Early life and education[edit]

Shelton was born in Timaru.[2] She completed a Bachelor of Fine Arts at Elam School of Fine Arts, University of Auckland in 1995 and a Master of Fine Arts at the University of British Columbia in 2002.[3][4][5]

Career[edit]

Shelton began her career as a photojournalist working for daily newspapers, before deciding she wanted more control over her images and deciding to go to art school.[6] As an artist, her work mixes conceptual and narrative traditions of photography.[3] In large-scale, hyper-real photographs she explores histories of people and of places, often bringing forgotten or controversial histories to light. Shelton has also shown a steady interest in the nature of the archive, exploring the collections of others in her work.[3]

Shelton first came to attention with the series Redeye.
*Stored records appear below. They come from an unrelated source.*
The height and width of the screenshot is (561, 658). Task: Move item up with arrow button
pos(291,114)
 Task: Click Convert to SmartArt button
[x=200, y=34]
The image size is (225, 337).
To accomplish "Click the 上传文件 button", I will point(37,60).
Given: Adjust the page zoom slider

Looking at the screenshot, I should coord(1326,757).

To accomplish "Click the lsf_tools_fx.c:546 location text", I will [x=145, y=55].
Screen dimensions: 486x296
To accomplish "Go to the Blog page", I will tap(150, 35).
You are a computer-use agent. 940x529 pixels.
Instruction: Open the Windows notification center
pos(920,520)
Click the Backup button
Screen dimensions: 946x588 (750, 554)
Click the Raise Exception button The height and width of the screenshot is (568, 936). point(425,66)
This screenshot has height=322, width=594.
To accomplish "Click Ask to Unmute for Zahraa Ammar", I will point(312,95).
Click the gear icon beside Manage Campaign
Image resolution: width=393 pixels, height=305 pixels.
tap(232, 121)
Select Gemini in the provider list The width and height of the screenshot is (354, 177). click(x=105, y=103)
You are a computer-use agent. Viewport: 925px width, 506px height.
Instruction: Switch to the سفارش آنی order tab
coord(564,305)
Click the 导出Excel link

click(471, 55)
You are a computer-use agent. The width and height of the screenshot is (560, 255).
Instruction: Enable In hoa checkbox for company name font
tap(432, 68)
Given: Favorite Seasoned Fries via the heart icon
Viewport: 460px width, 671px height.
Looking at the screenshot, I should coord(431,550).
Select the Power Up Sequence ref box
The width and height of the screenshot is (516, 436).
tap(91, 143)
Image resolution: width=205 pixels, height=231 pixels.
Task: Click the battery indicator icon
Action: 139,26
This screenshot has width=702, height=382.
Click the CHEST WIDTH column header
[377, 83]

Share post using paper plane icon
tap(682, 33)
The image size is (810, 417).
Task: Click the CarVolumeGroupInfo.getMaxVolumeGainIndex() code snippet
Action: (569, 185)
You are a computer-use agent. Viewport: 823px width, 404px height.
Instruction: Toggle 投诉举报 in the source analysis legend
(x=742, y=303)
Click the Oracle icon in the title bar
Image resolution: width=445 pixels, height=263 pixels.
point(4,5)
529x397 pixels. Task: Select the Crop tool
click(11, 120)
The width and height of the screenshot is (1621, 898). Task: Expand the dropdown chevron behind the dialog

Selected from thousands of photographs taken over a period of two years, the work documents Auckland's art scene and its gallery openings, performances and underground events, especially those taking place around the artist-run space Teststrip.[7] Shelton has acknowledged Abigail Soloman-Godeau's essay 'Inside/Out' as an influence on the Redeye works.[8] Described by the artist as a 'social diary', the series was described by Auckland Art Gallery photography curator Ron Brownson as 'some of the most inventive and risk taking in recent art in New Zealand,'.[9][10]

Her 2000 series Abigail's Party consists of seven photographs which initially look like documentary shots of modernist homes' living rooms. However each image was staged in Shelton's own home. Discussing the works, Ingrid Neilson wrote:

Shelton hints at the difference between her images and the ‘real thing’, through her use of colour. While documentary photographs of modernist design are usually black and white, Shelton’s works are full, vibrant colour. Through reconstructing modernism, Shelton also has the opportunity to rewrite its history, and she does so with a feminist twist. Her use of luscious, juicy colours, tactile fabric, domestic settings, and titles such as Calendar Girl, Golden Girl or Show Girl, feminise and sexualise these modernist spaces.[11]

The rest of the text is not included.